Congress realized that many Americans were not prepared for retirement. The SECURE Act makes it easier for small companies to work together to form retirement plans. This helps to reduce cost to small companies. It also allows part-time employees to participate in 401(k) plans. It also allows employees to keep contributing to IRAs after age 70 ½ if they continue to have earned income.
Another important change is people will automatically be enrolled in retirement plans unless they opt out. This is important because fewer people receive pensions today than earlier generations. When you need to opt out instead of opt-in, more people participate and save for their future.
The starting age for Required Minimum Distributions is increased to age 72. This clears up some confusion getting rid of the half year requirement. Now everyone will start the year they reach 72. People who were 70 ½ before the end of 2019 will continue using the 70 ½ requirement. Allowing people to wait an extra year and a half will be beneficial to most people.
Often some pension income goes away at the death of the first spouse. We know one Social Security check will vanish. By allowing people to wait a little longer before starting RMDs your qualified money can grow more and be deferred from taxes.
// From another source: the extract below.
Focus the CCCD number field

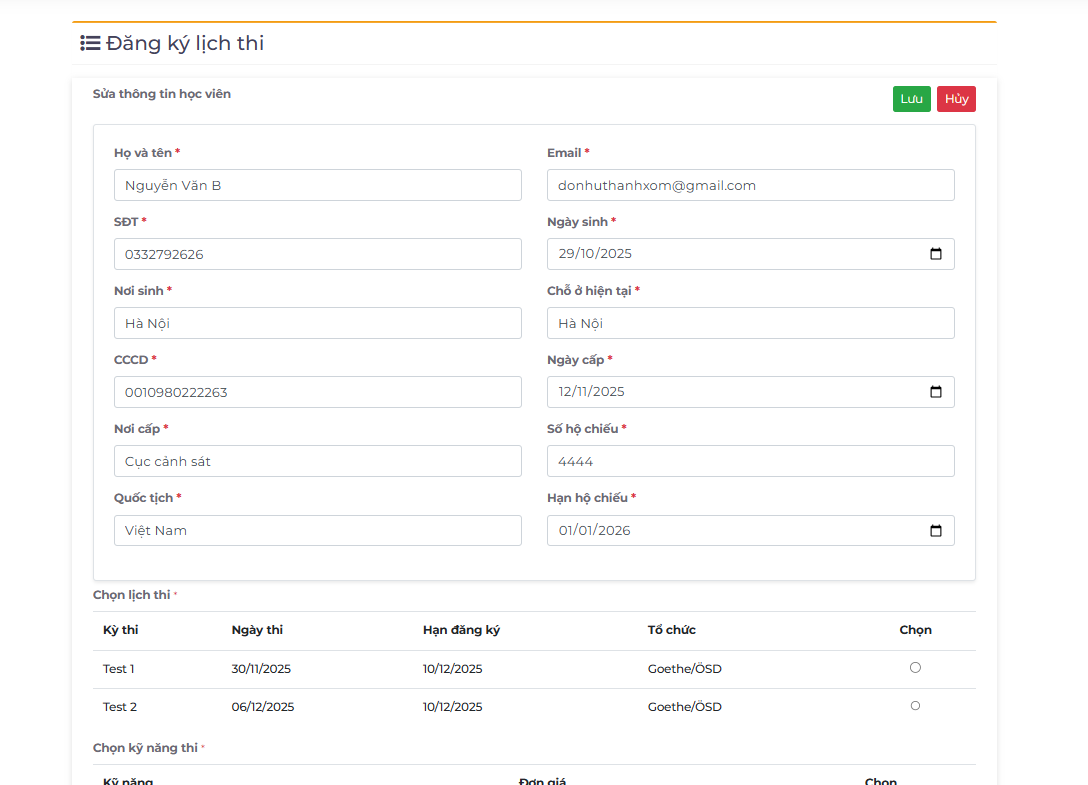(x=317, y=392)
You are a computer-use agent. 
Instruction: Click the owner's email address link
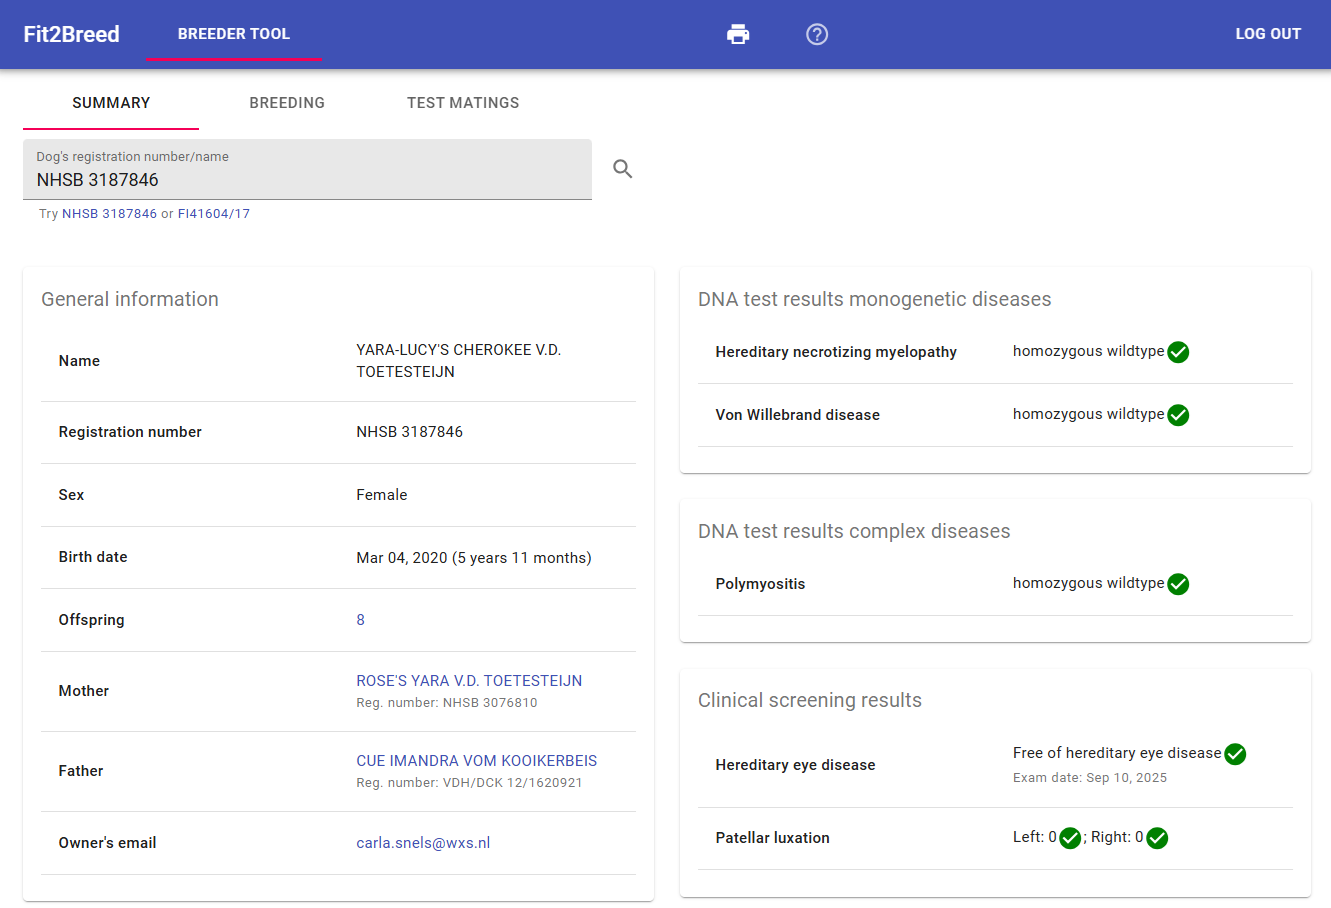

Remember, you can always take more out if necessary for living expenses; this is only required minimum distributions.
The law makes no changes to Qualified Charitable Distributions (QCD).This is a provision of Trump’s tax code related to charitable donations for people who have RMDs. This means that people over 70 ½ can give their RMDs up to $100,000 directly to a qualified charity. You do not get a deduction on your tax return, but you do not have to recognize the income. This can be a very smart way to make contributions.
While much of the SECURE Act is good policy, there are several parts that could become very expensive to some families. In the early 1990s, the stretch IRA became a popular estate planning option for people with large 401(k) and IRA balances. If structured properly, the balance could be stretched to younger family members. This meant that even though they had to start taking distribution over their life expectancy they could pay the taxes a little at a time. This allowed them to stay in lower tax brackets.
The SECURE Act eliminates much of this strategy. Eligible Designated Beneficiaries are the only groups that are exempt from the new rules. This group is composed of Spousal Beneficiaries, Disabled Beneficiaries, Chronically ill, Individuals who are not more than 10 years younger than the decedent and certain minor children. These rules apply to deaths that occur on January 1, 2020.
People not in the exempt group will have to take all of the inherited assets within ten years. They can take any amount out each year, but the total balance will become taxable no later than the 10th year. This will cause many adult children to recognize this inherited income during their own highest earning years. This will make taxes at higher rates payable to the government. In fact this is expected to generate billions of tax dollars over the next ten years.
These rules also apply to inherit Roth IRAs which must be distributed within ten years. This income will remain tax free. If a trust was named the beneficiary, they may have to be written to comply with the new law. There are a few other changes which we will deal with in a future column. Just be sure you realize the SECURE Act can be very expensive in certain situations and you need to be very proactive in your tax planning.